━━━━━ STORED DATA ━━━━━
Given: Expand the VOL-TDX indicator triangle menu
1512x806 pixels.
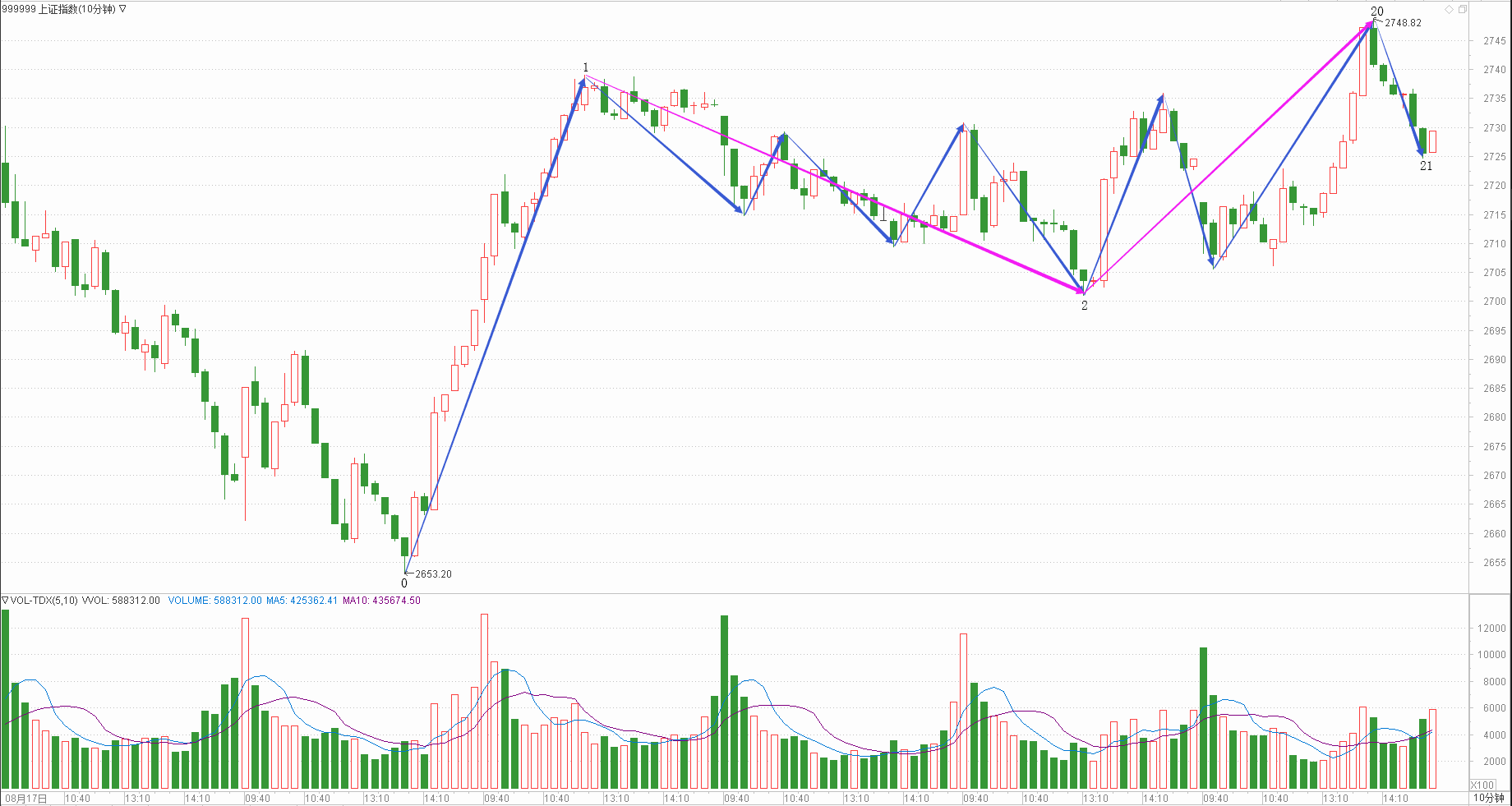Looking at the screenshot, I should (x=5, y=601).
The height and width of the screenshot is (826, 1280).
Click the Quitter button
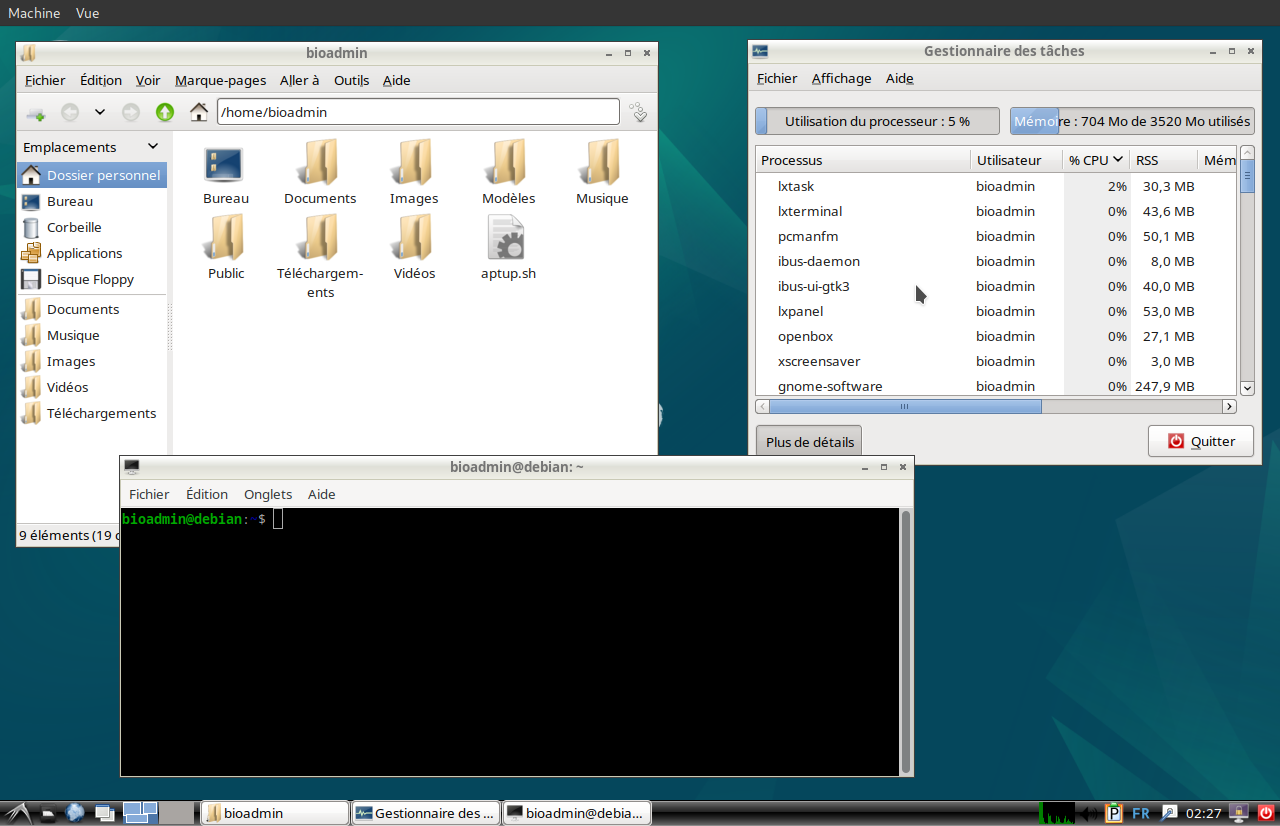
━━━━━
[WHAT THE TASK ASKS]: Write out exactly, with no pictures, each line from the one containing "The height and" through the last line of the listing above, both included.

[RESPONSE]:
The height and width of the screenshot is (826, 1280).
Click the Quitter button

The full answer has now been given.